|Institution:||Wake Forest University|
|Keywords:||Fatty Acid Synthase|
|Full text PDF:||http://hdl.handle.net/10339/39322|
Fatty acid synthesis is the process of producing de novo fatty acids from carbohydrate and protein carbon sources. The enzyme responsible for this task is appropriately termed Fatty Acid Synthase (FASN). FASN is ubiquitously expressed throughout the body, but because fatty acid synthesis is a very energy-demanding process, its stimulation in cells is heavily regulated to maintain metabolic homeostasis under normal physiological conditions. In contrast, cancer cells undergo numerous advantageous, metabolic alterations to promote the activation of the fatty acid synthesis pathway, and increase the expression of FASN. Through the development of two different Fasn knockout models, the data in this dissertation outlines the requirement of FASN to fulfill tissue-specific functions in both a normal and pathological setting. Chapter II shows that deletion of FASN in the lactating mammary gland results in lost functionality and premature involution of the gland to a near, pre-pregnancy state. Although, secretory activation was not disturbed, milk fatty acids were significantly decreased and nursing pups experienced growth retardation and perished prior to weaning, which was rescued by cross-fostering with a wild-type mother. Chapter III demonstrates the requirement of FASN for the pathological progression of prostate cancer.
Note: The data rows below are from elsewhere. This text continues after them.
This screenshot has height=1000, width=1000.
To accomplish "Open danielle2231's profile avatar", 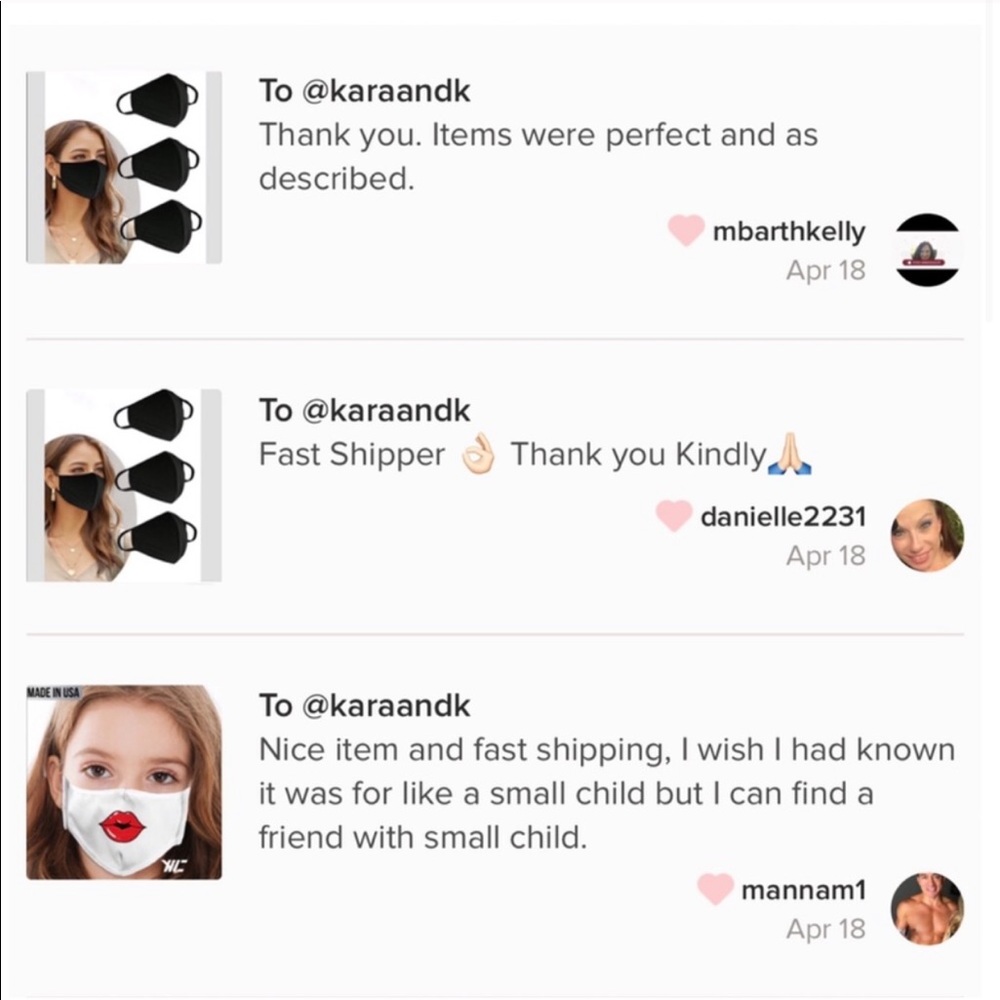I will (927, 536).
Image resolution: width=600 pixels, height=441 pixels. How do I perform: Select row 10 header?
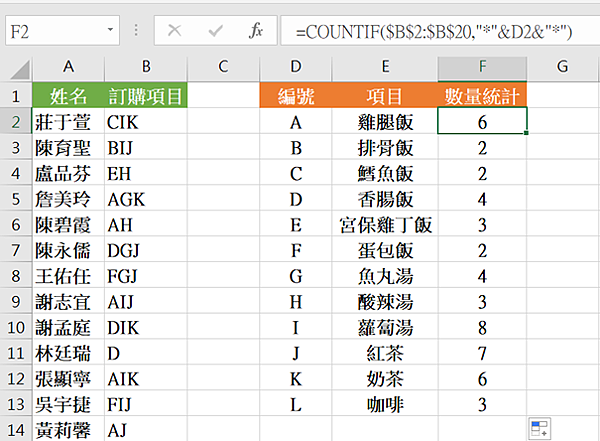pos(16,326)

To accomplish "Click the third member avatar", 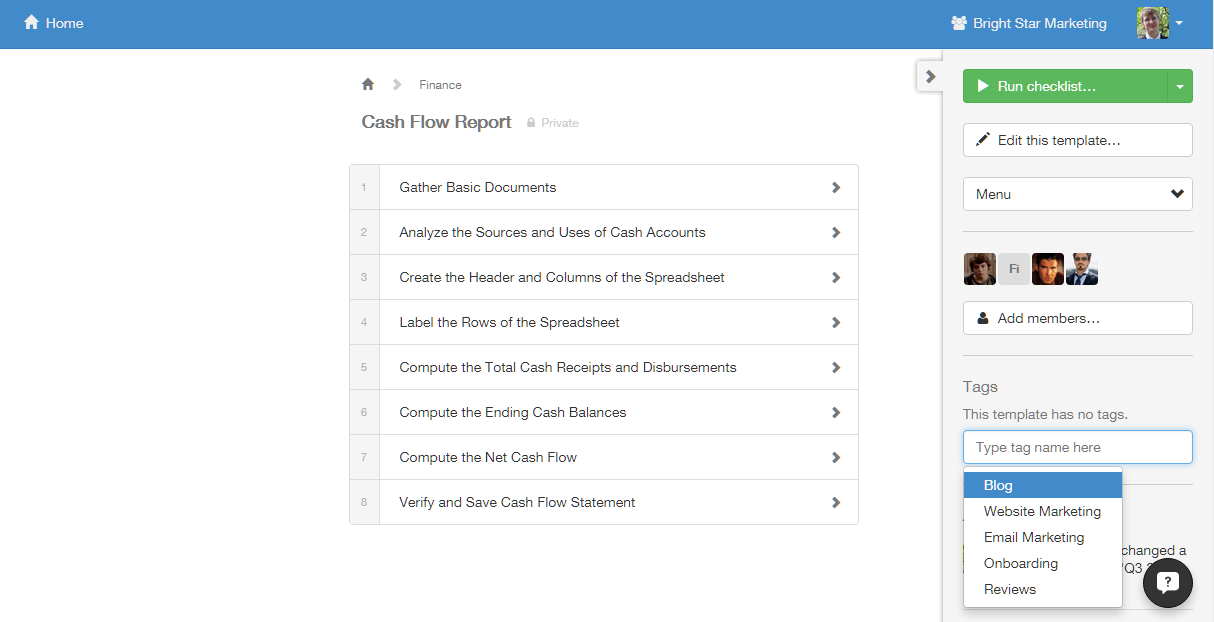I will tap(1048, 269).
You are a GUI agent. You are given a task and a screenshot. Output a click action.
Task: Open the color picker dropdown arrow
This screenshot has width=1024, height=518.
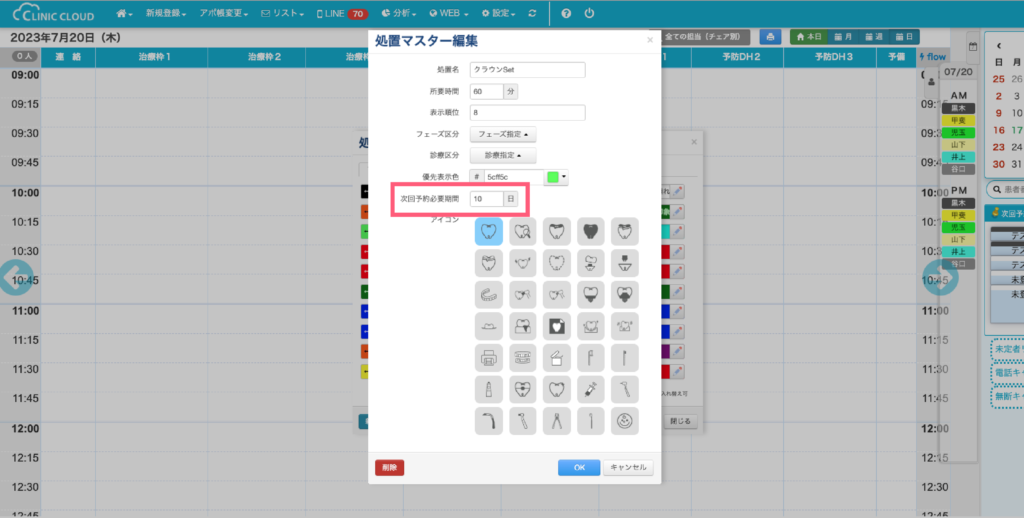click(x=564, y=177)
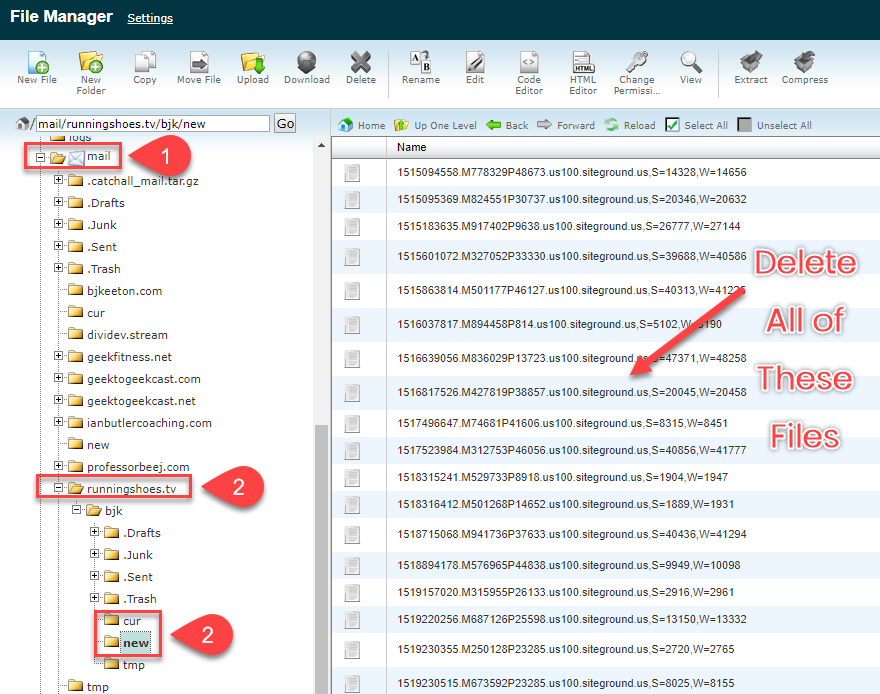The height and width of the screenshot is (694, 880).
Task: Click the New File toolbar icon
Action: (x=36, y=67)
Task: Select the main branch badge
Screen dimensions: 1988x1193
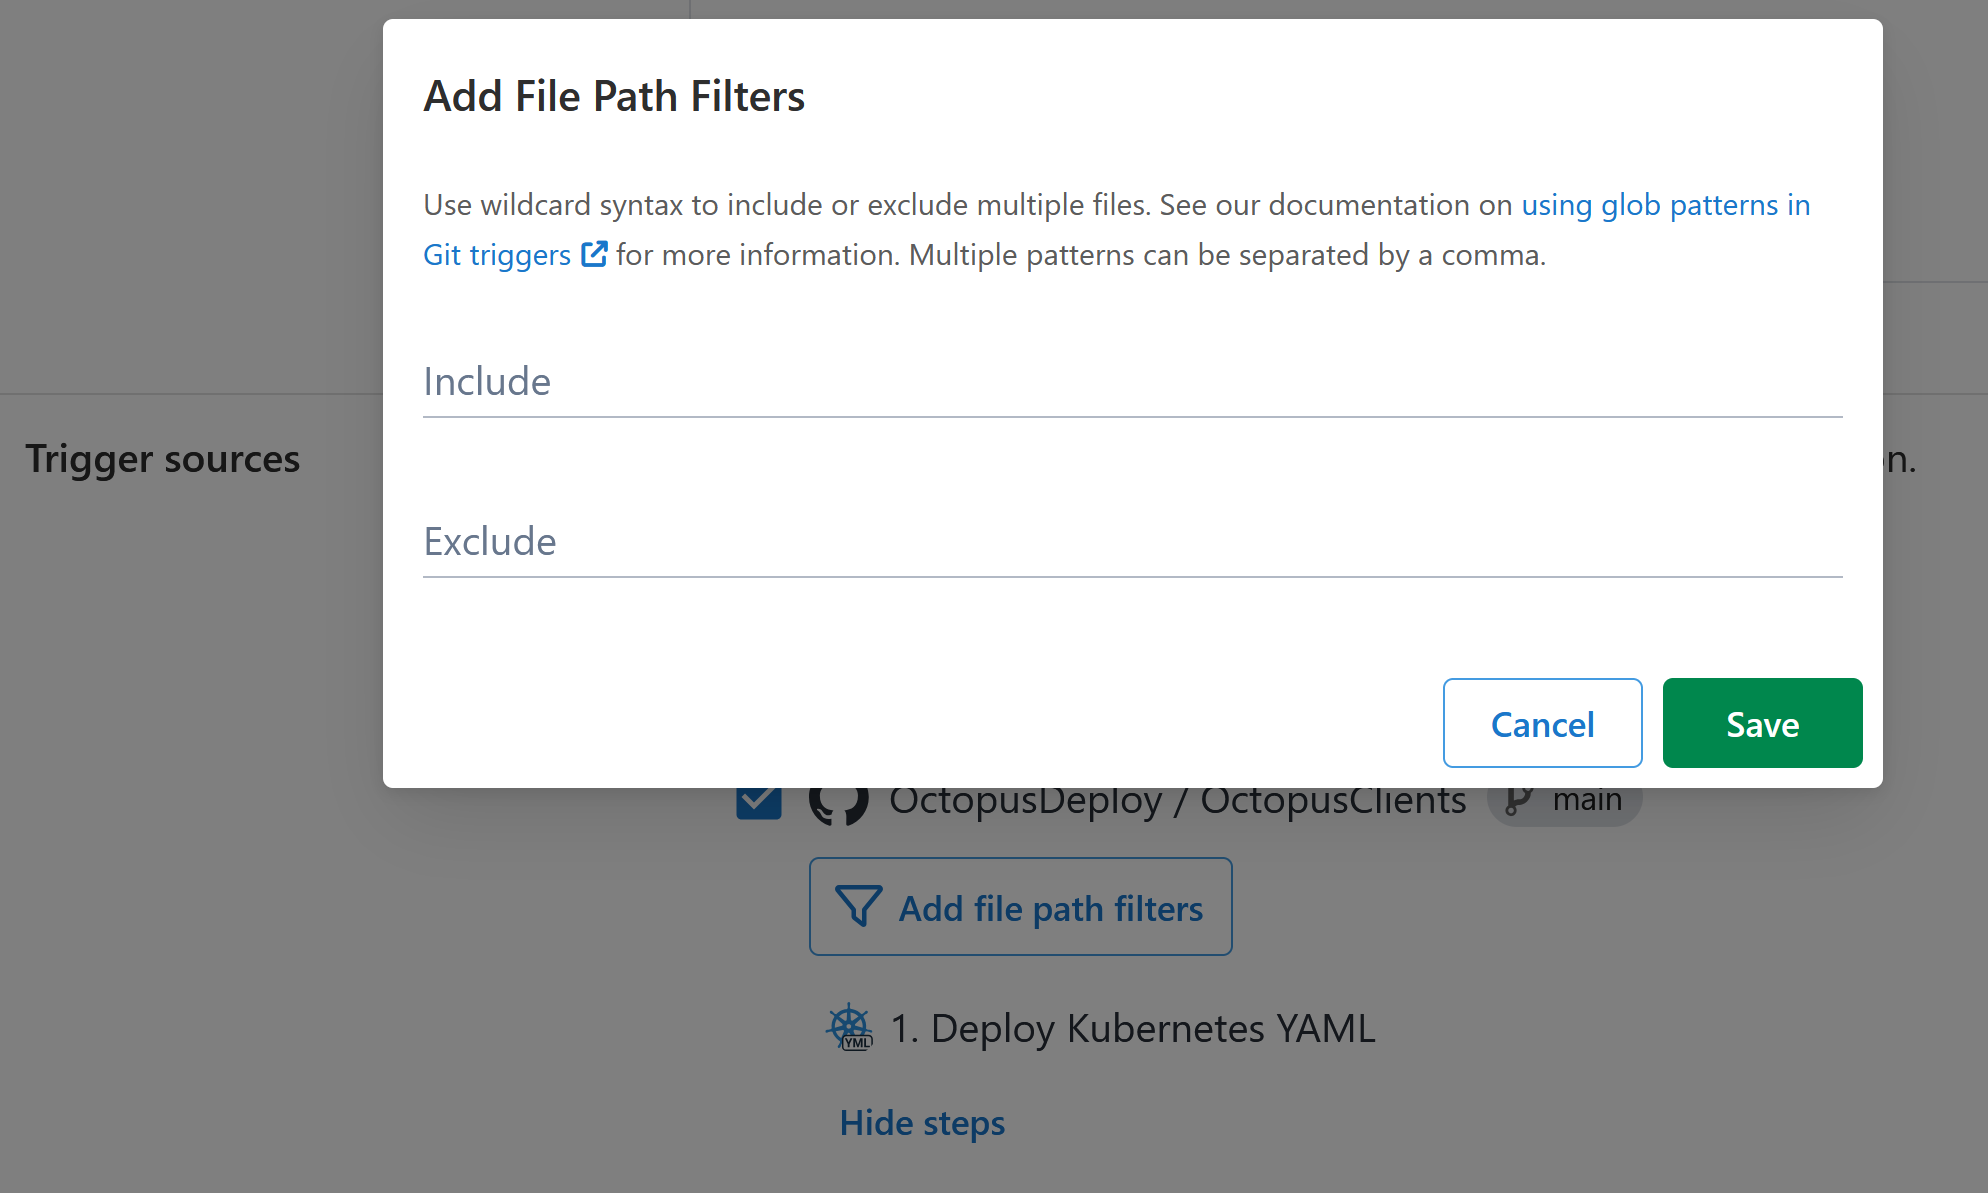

Prostates from Pten knockout mice showed overall decreased total prostate weight, histopathological progression, proliferation, and activation of AKT. These studies emphasize the requirement of FASN to sustain tissue-specific functions in both normal and cancer cells in vivo. Importantly, the data validates FASN as an attractive therapeutic target for the development of new cancer drugs.